El Govern defiende la medida como una herramienta preventiva, no represiva. El plan se enmarca en la estrategia de seguridad escolar del Consell Executiu y, según fuentes del Departament d’Interior, los agentes no entrarían en las aulas salvo requerimiento expreso de la dirección del centro. La idea, explican, es disuadir conflictos en los accesos y detectar de manera temprana situaciones de bullying, consumo o tensión entre grupos.
El problema es que esa narrativa institucional no ha llegado a los claustros con la misma claridad con la que se ha presentado en los despachos.
Por qué los institutos de L’Hospitalet hablan de ‘insulto’
La queja de fondo no es el agente. Es el procedimiento. Los trabajadores de los institutos afectados aseguran que nadie del Departament d’Educació les explicó previamente el alcance del despliegue ni les dio margen para opinar. Algunos representantes sindicales, citados por El Nacional, califican la medida directamente de ‘insulto’ al colectivo docente, en tanto presupone que el centro no es capaz de gestionar la convivencia con sus propios recursos pedagógicos.
El segundo punto crítico es el de la selección. La pregunta que circula en los claustros es por qué se ha escogido a estos institutos en concreto y no a otros, y qué criterios se han utilizado. La sospecha, en algunos casos, es que el indicador empleado es la composición social del barrio, no un dato objetivo de conflictividad. Eso, en una ciudad como L’Hospitalet con alta densidad migratoria en barrios como La Florida o Pubilla Cases, abre un debate incómodo sobre estigmatización territorial.
Las familias también han alzado la voz. AMPAs de varios centros piden por escrito a la consejería que aclare en qué consiste exactamente la presencia policial, durante cuántas horas y con qué tipo de protocolo de comunicación a los padres. La sensación generalizada es que se ha implementado un cambio sensible sin diálogo previo.
De hecho, hay quien va más allá. Algunos docentes consultados por medios catalanes plantean que el plan, tal y como se ha presentado, traslada al ámbito educativo una lógica de seguridad que prefieren mantener fuera del aula.
Lo que observamos no es un rechazo a los Mossos, sino el malestar de unas comunidades educativas que se han enterado por la prensa de que sus institutos eran piloto de un plan policial.
El precedente, las dudas legales y lo que viene
No es la primera vez que la presencia policial en entornos escolares genera controversia en Cataluña. Ya en cursos anteriores, programas de proximidad de los Mossos en institutos abrieron debate sobre dónde está el límite entre la prevención y la vigilancia. La novedad de este plan es el matiz del paisano: la ausencia de uniforme cambia por completo la percepción de la comunidad educativa, que pasa de saber quién es agente a no saberlo.
Hay, además, una capa jurídica que conviene observar. Cualquier intervención de un menor por parte de un agente, vestido o no, requiere protocolos específicos y, en general, presencia del equipo directivo o de los tutores. El Síndic de Greuges ya recibió en el pasado quejas similares sobre actuaciones policiales en entornos escolares, y no se descarta que el Defensor del Pueblo catalán acabe pronunciándose si las protestas se formalizan por escrito.

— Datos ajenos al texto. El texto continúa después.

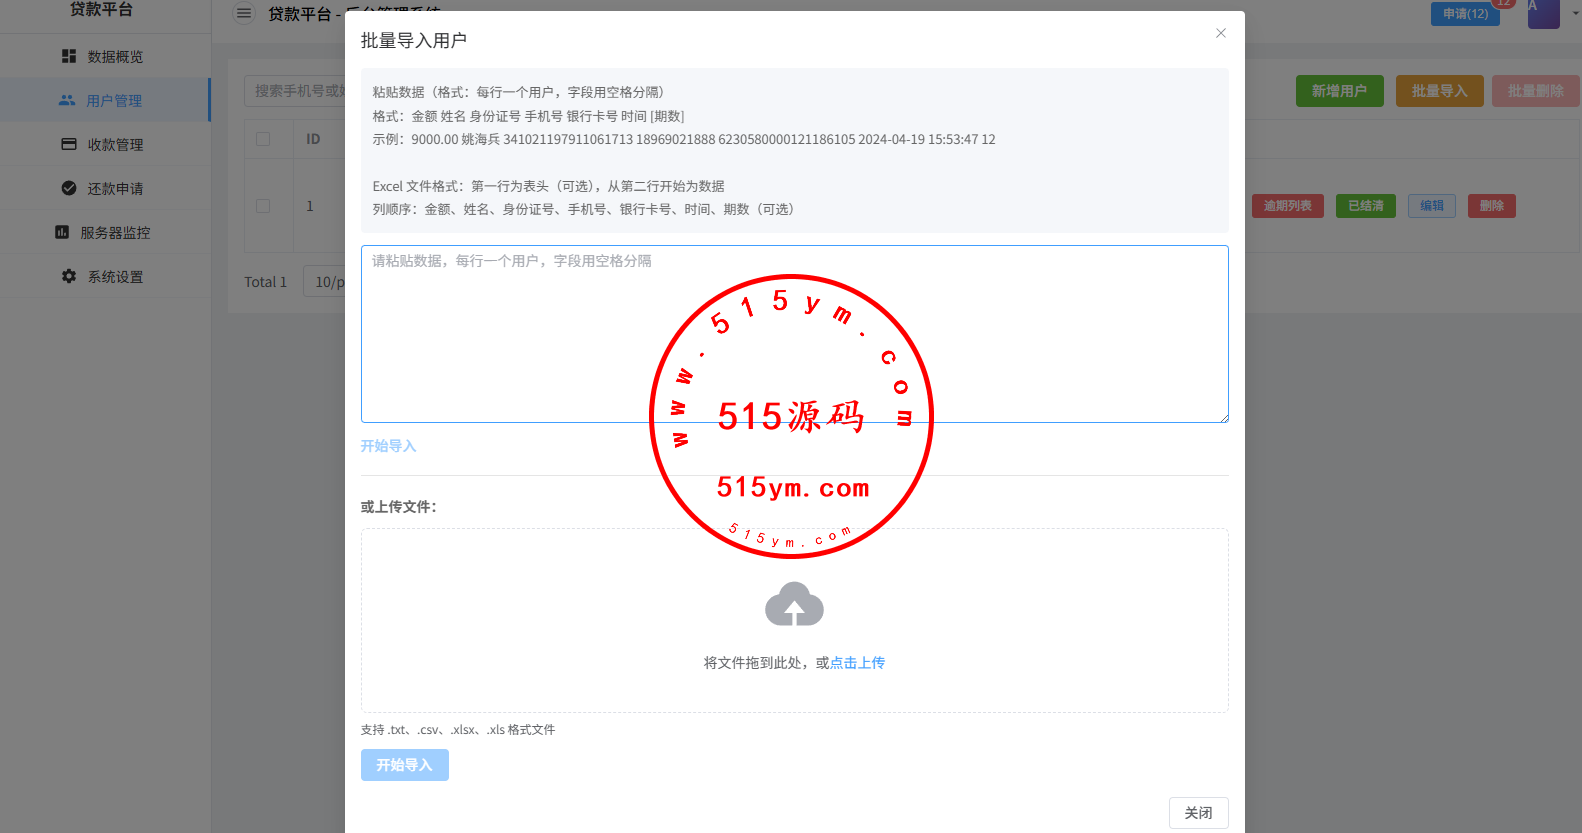1582x833 pixels.
Task: Open 收款管理 in the sidebar menu
Action: 115,145
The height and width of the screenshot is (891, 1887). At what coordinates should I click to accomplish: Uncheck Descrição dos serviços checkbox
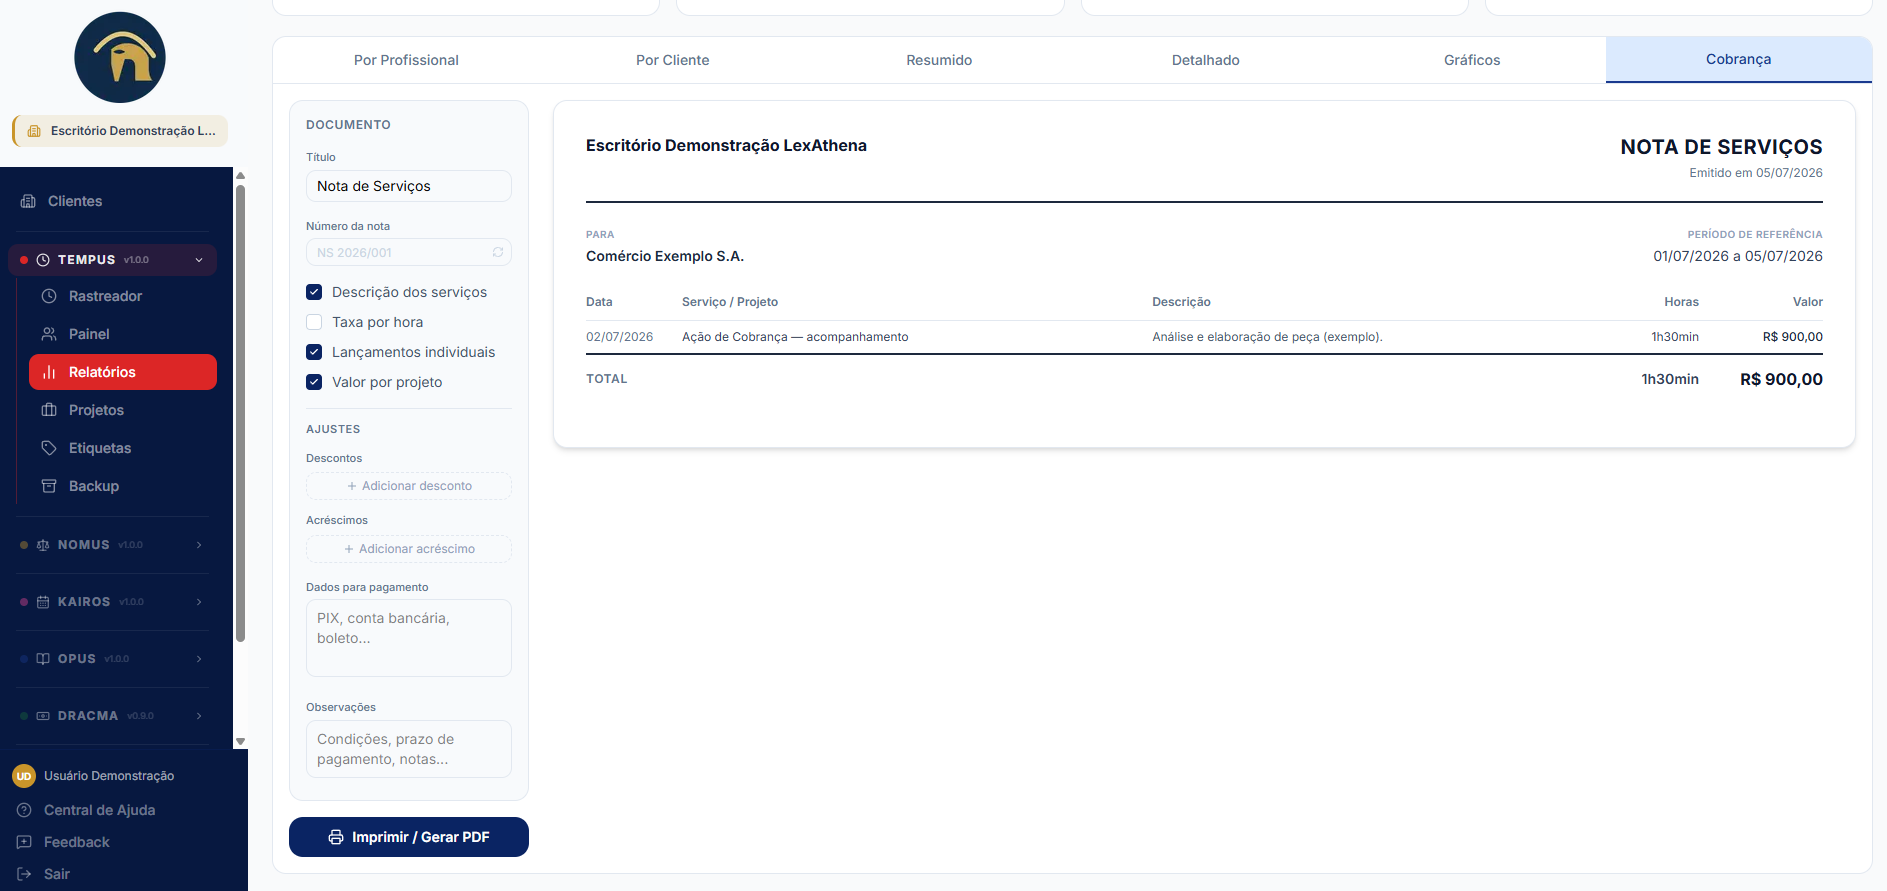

La lectura política tampoco es menor. El Govern de Salvador Illa ha hecho de la seguridad y la convivencia uno de los ejes de su mandato, en un contexto de presión por parte de la oposición y de demanda social en municipios como Mataró, Salt o la propia L’Hospitalet. Pero el manejo comunicativo de este plan piloto le está costando un capital político innecesario, sobre todo entre comunidades educativas que históricamente han sido afines al espacio progresista que sostiene su mayoría.
Por ahora, el Departament d’Educació no ha anunciado una reunión formal con los equipos directivos afectados, aunque varios sindicatos de la enseñanza pública la han pedido. La próxima Comissió d’Educació del Parlament será el primer termómetro real del coste político del plan. Hasta entonces, la protesta seguirá en la calle. Y en los pasillos.